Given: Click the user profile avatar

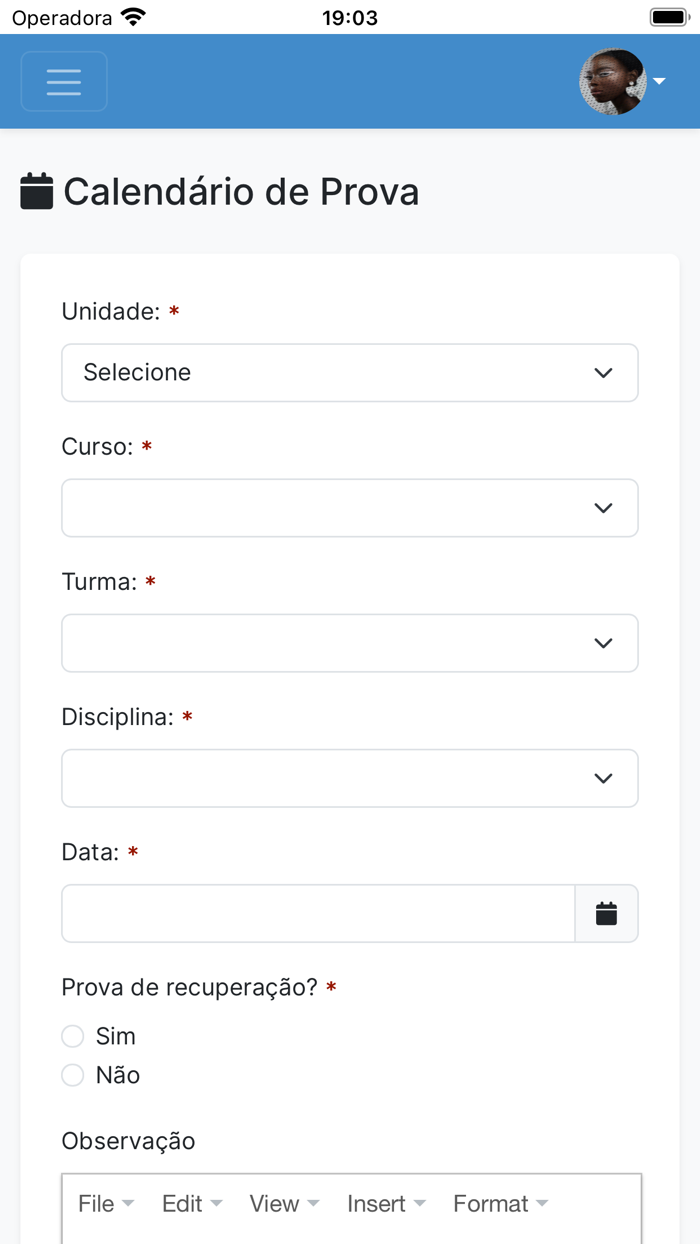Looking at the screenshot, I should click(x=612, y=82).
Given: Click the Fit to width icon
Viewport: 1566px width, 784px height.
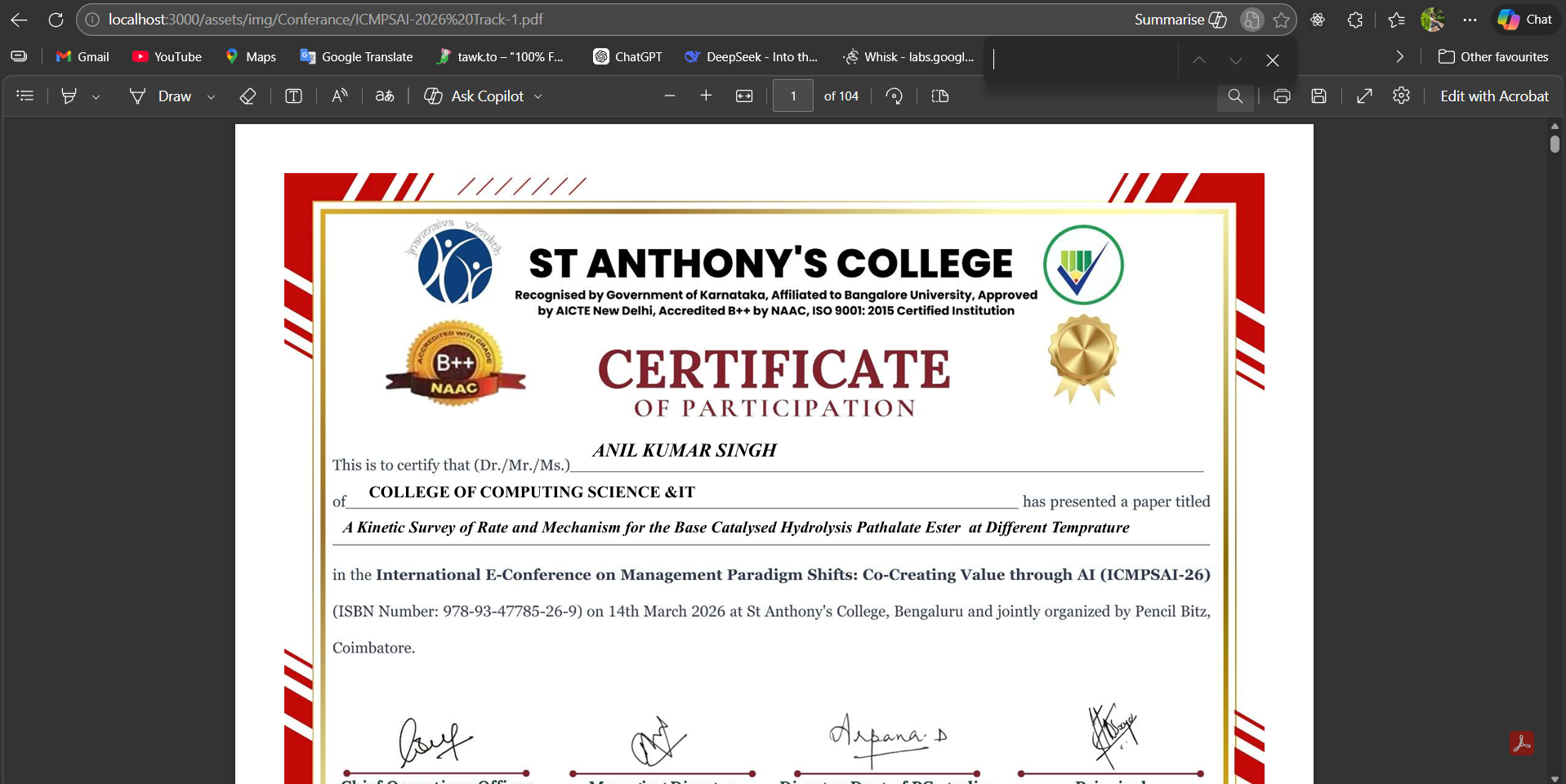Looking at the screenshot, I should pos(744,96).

○ ○ ○ ○ ○ ○ ○

▶ _EXERCISE AIM_:
Return an exact copy of the data above, apart from any pictures.

▶ _EXERCISE RESPONSE_:
Given: Click the user profile avatar

Looking at the screenshot, I should click(x=612, y=82).
Given: Click the Fit to width icon
Viewport: 1566px width, 784px height.
Looking at the screenshot, I should pos(744,96).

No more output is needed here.